* _DATA LISTING_:
'''
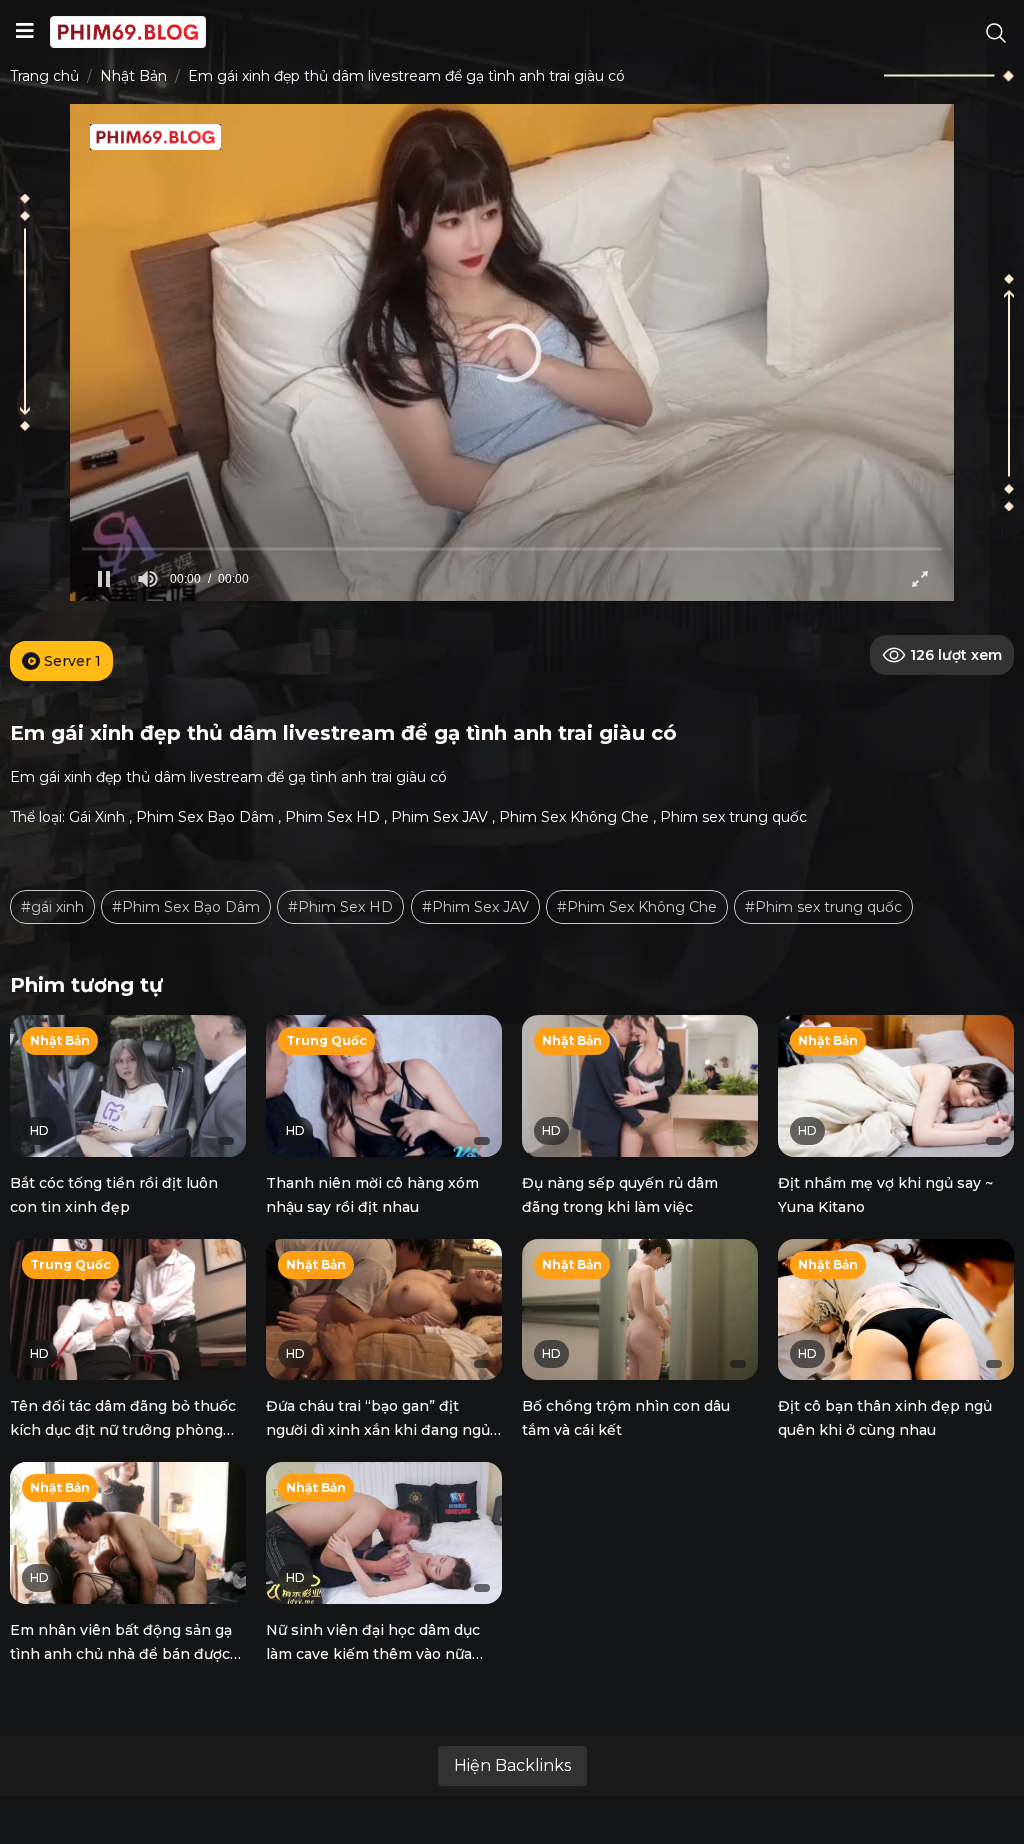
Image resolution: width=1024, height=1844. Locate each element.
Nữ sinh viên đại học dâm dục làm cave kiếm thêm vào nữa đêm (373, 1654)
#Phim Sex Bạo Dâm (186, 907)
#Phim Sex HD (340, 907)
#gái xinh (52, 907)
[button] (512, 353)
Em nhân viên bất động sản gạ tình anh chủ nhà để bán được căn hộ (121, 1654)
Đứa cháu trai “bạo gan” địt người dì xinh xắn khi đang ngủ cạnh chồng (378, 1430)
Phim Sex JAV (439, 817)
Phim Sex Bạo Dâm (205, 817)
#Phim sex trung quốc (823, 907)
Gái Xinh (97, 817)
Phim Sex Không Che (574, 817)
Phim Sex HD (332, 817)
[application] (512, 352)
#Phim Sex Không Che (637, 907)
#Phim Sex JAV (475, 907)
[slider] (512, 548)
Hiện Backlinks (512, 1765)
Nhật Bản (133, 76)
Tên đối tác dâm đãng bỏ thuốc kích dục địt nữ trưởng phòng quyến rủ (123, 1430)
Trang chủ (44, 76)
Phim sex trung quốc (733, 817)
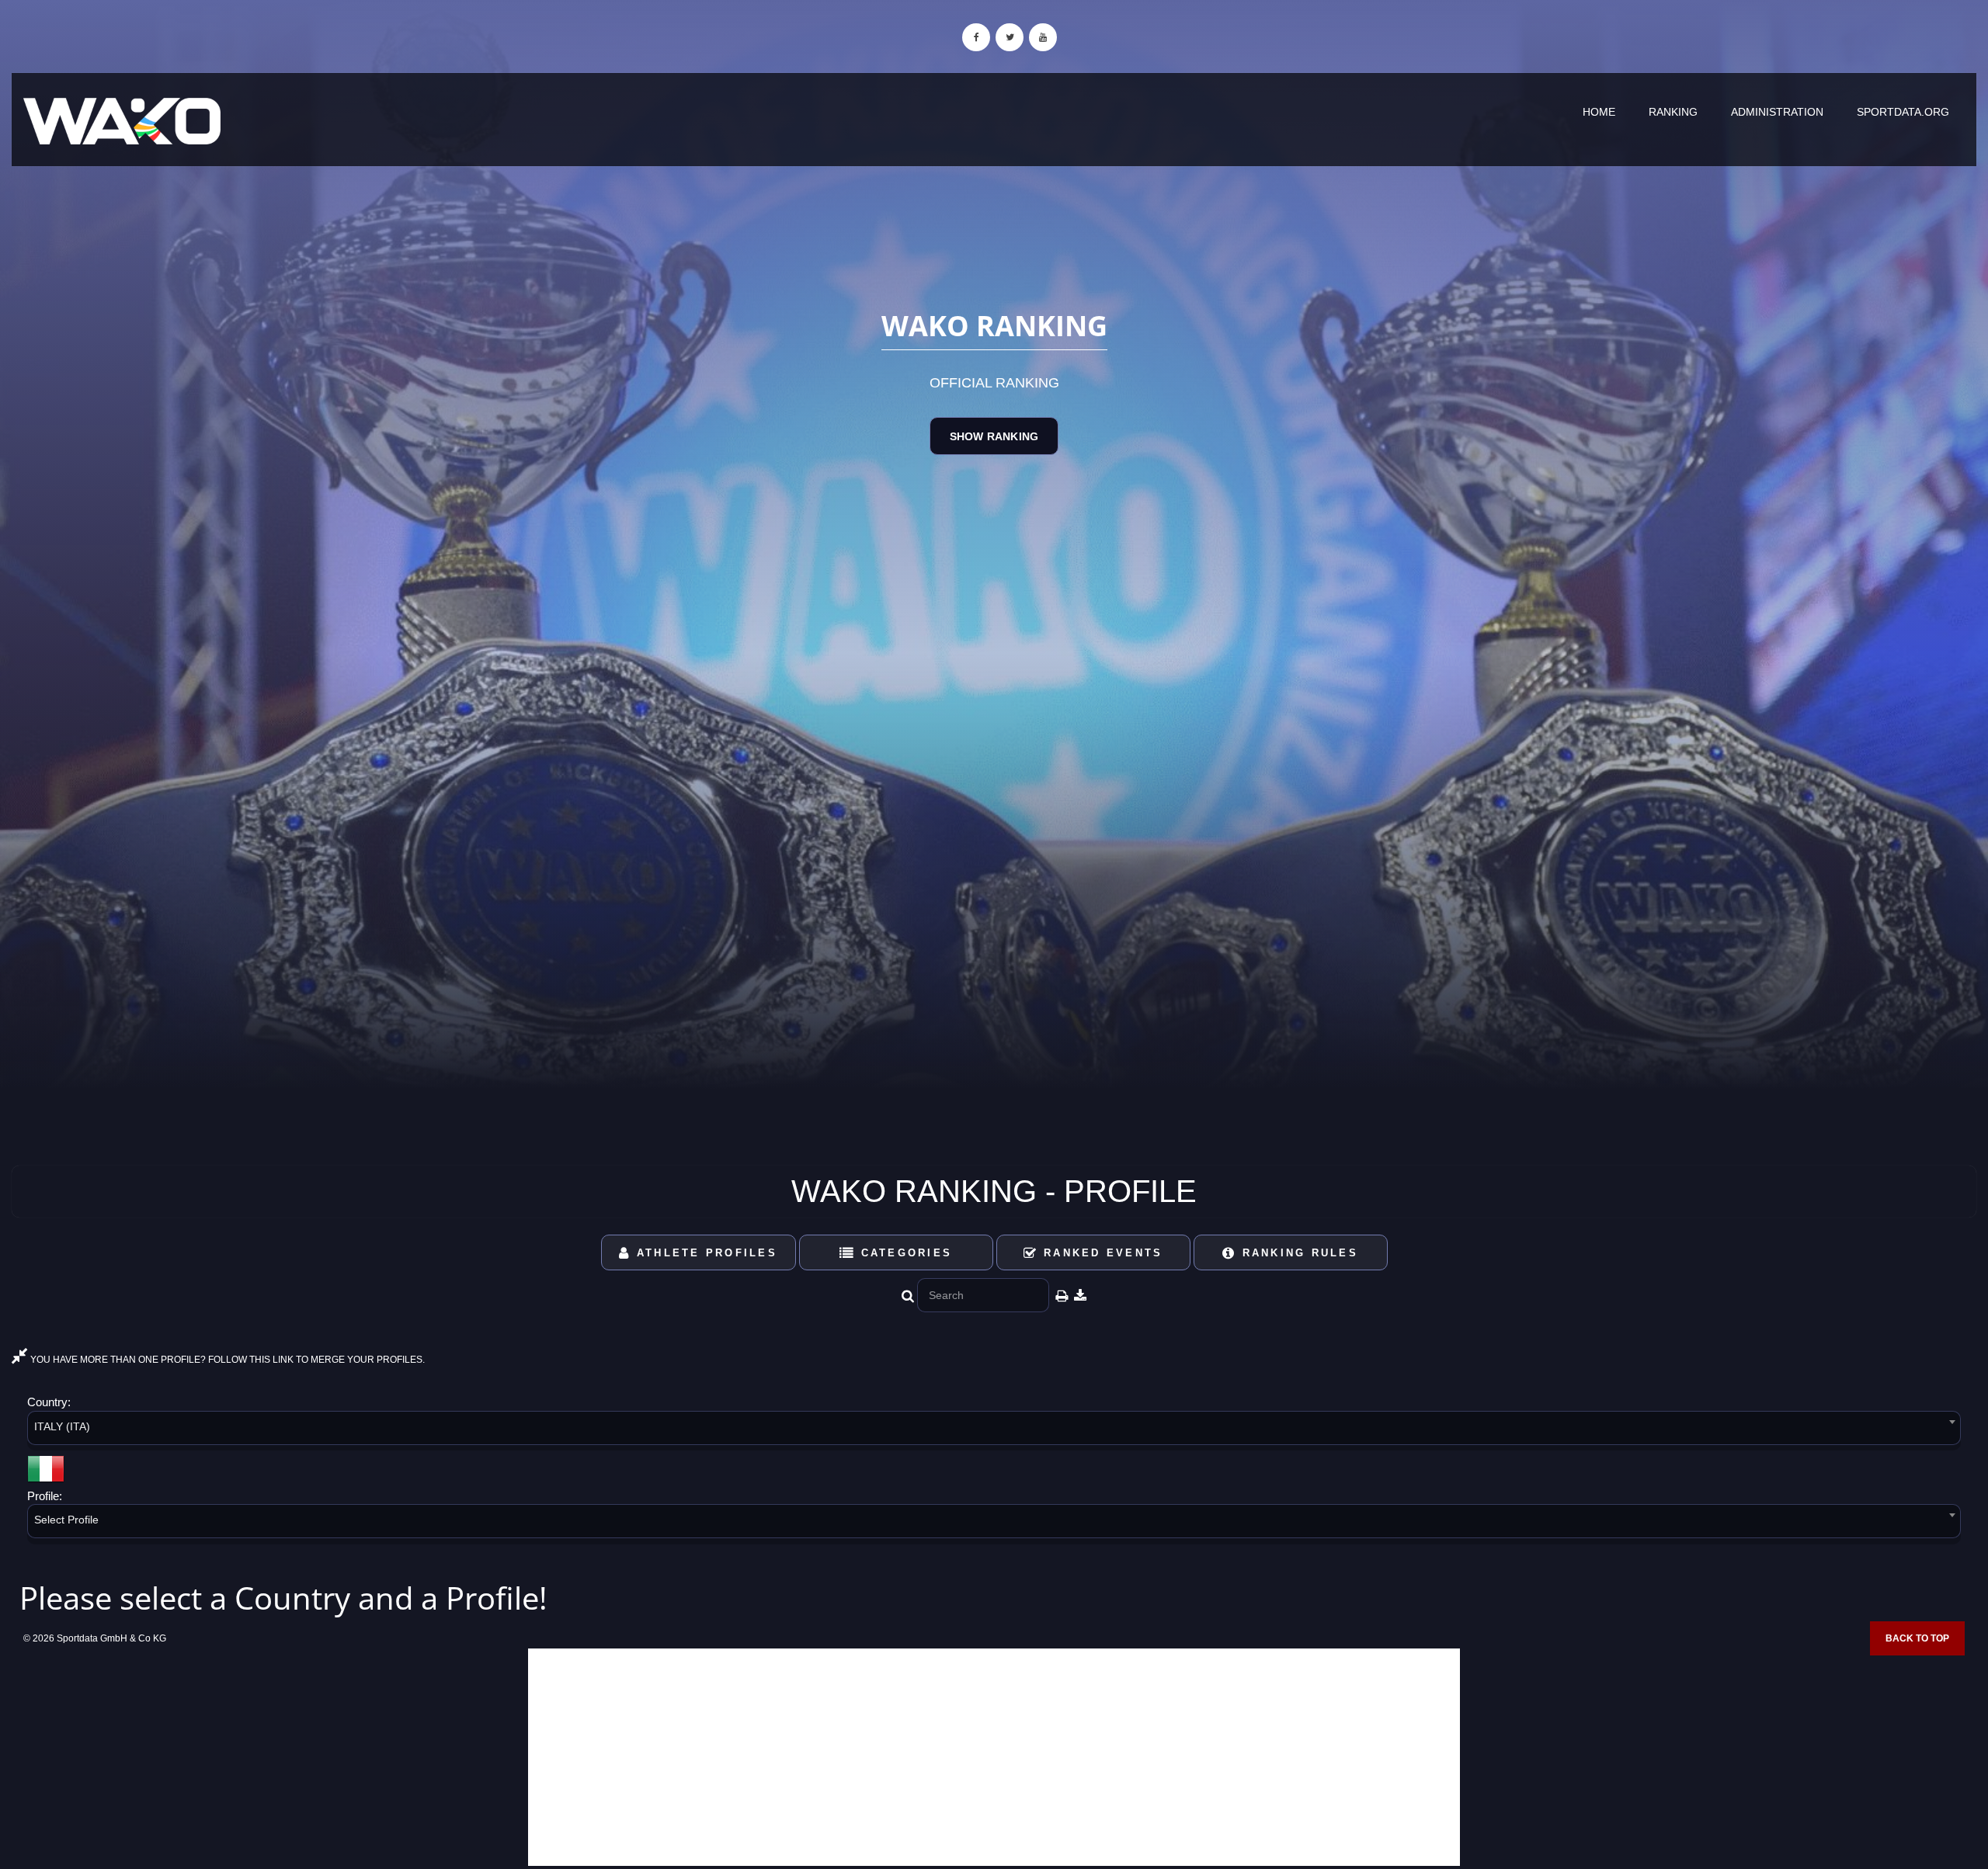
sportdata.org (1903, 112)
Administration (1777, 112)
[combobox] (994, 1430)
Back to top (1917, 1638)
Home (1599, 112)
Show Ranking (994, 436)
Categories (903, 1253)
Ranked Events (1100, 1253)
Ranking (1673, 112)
'''
'''
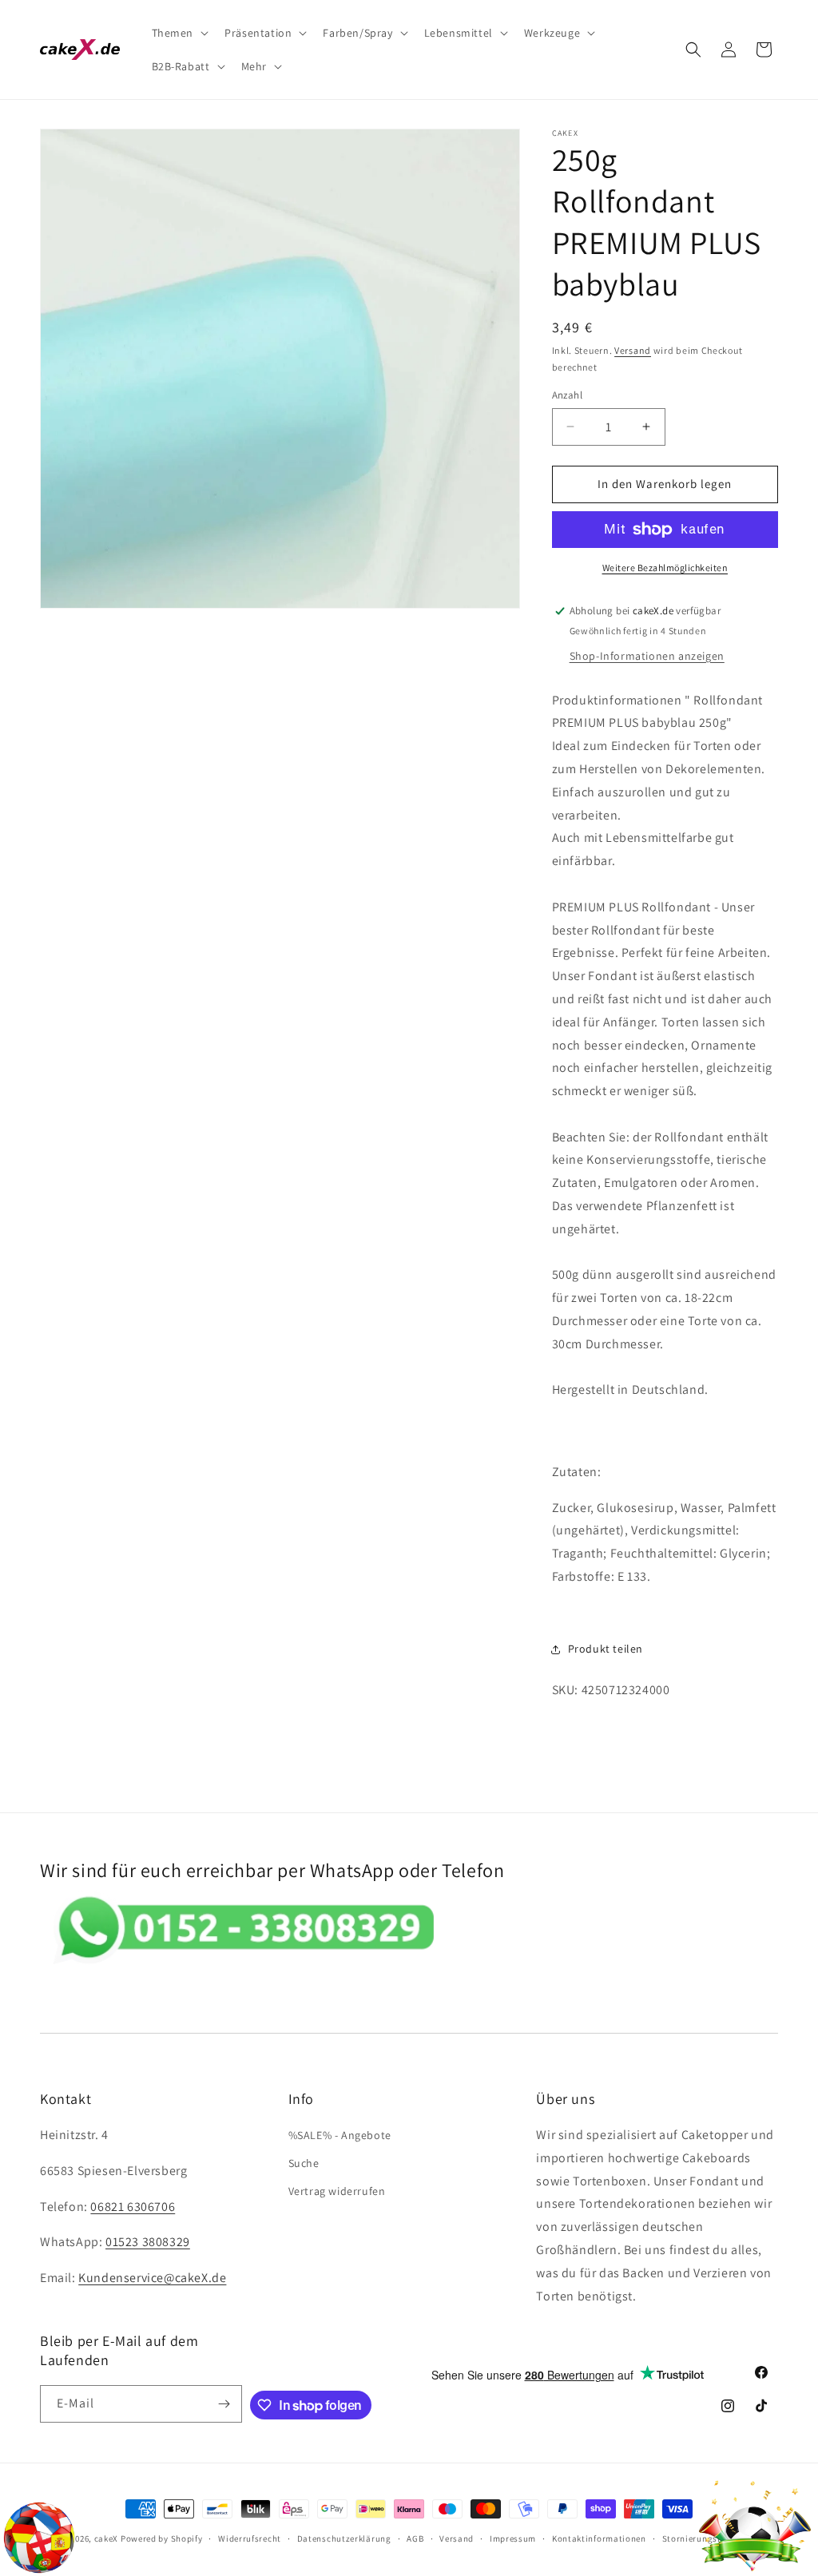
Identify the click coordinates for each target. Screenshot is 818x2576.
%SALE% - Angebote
'''
* _PROBLEM DETAILS_:
Go through the data, and copy each line in which the word "quốc" appears.

* _SOLUTION_:
#Phim sex trung quốc (823, 907)
Phim sex trung quốc (733, 817)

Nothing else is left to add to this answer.